Hunting the Jackal is the astonishing true account of the singular career of a courageous soldier in his nation’s shadow wars — including his pivotal role in the previously untold story of the capture of the most infamous and elusive assassin in history, Carlos the Jackal.
The book is about more than just Hunting the Jackal. It’s about the Special Forces in Vietnam and then his work with the CIA as the war on terror started to grow more important. The chapters of his time in the CIA monitoring Bin Laden and Carlos were fascinating.
Thoughts on the Book The book is either going to be music to your years or it is going to piss you off. Waugh has one passion, and that is War. He makes his opinions well known in this book about his stance on this topic.
He reminds me of Mattis. Both career military men that felt called to serve, and to serve as long as physically possible. Waugh, at age seventy, went to Afghanistan after 9/11.
The book is about more than just Hunting the Jackal. It’s about the Special Forces in Vietnam and then his work with the CIA as the war on terror started to grow more important. Waugh lived in the Middle East for months at a time and made it seem like the most normal thing in the world. Though, to be fair, it seemed like it was for him.

Task brief » Copy verbatim the part of the Hunting the Jackal review starting with "Hunting the Jackal is" and going on through "Carlos the Jackal.".

Source data »

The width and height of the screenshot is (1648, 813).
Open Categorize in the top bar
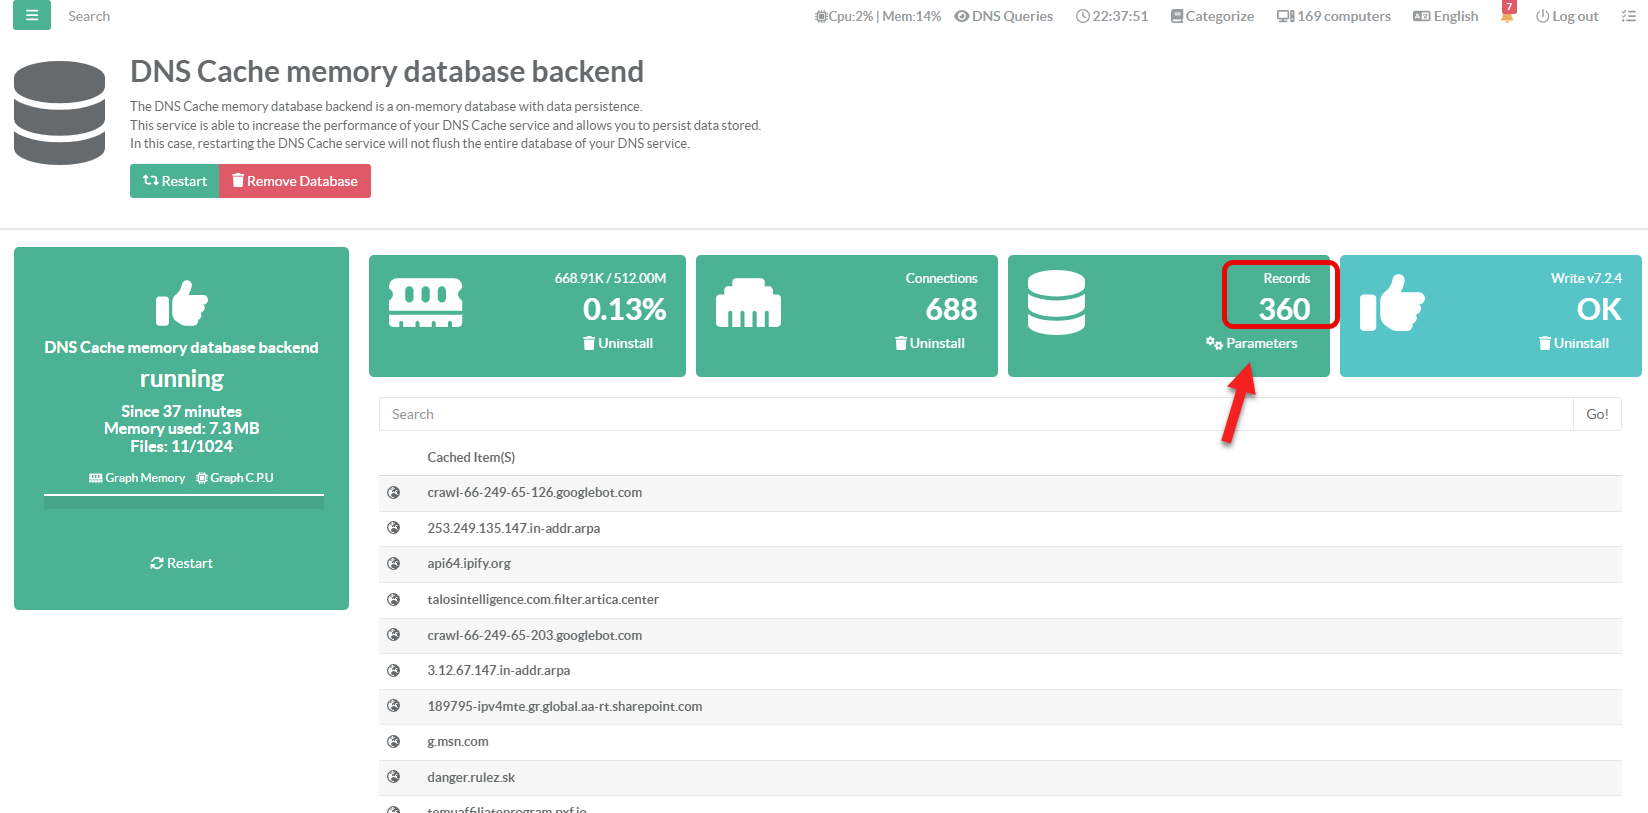coord(1212,16)
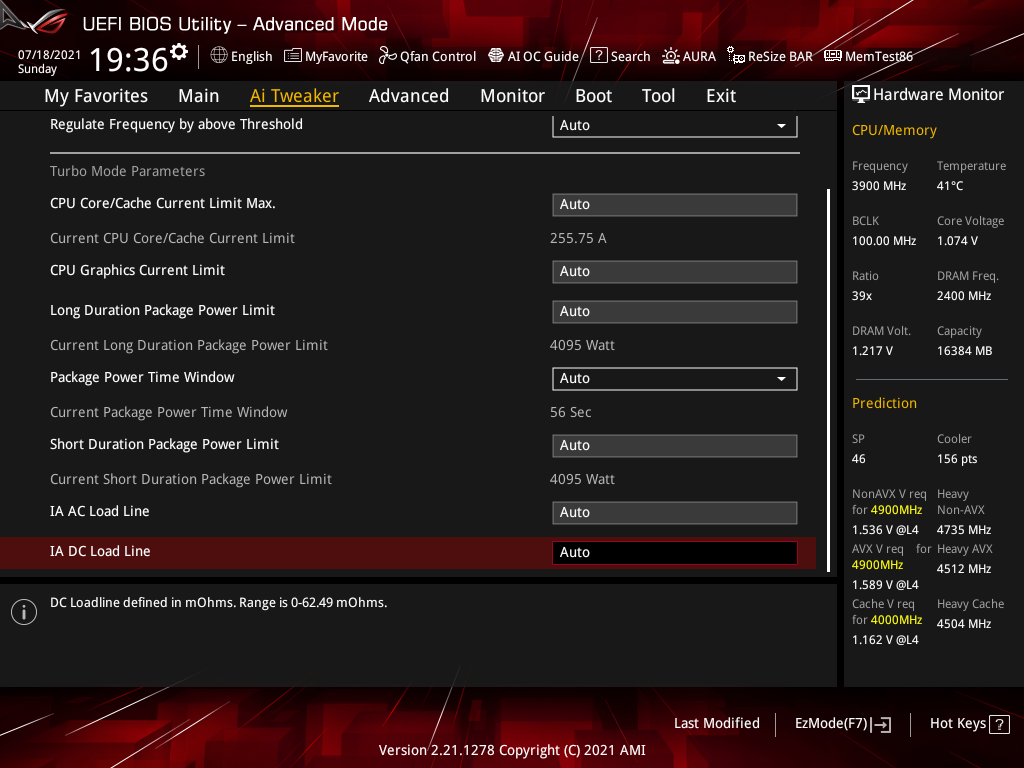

Task solution »
Hunting the Jackal is the astonishing true account of the singular career of a courageous soldier in his nation’s shadow wars — including his pivotal role in the previously untold story of the capture of the most infamous and elusive assassin in history, Carlos the Jackal.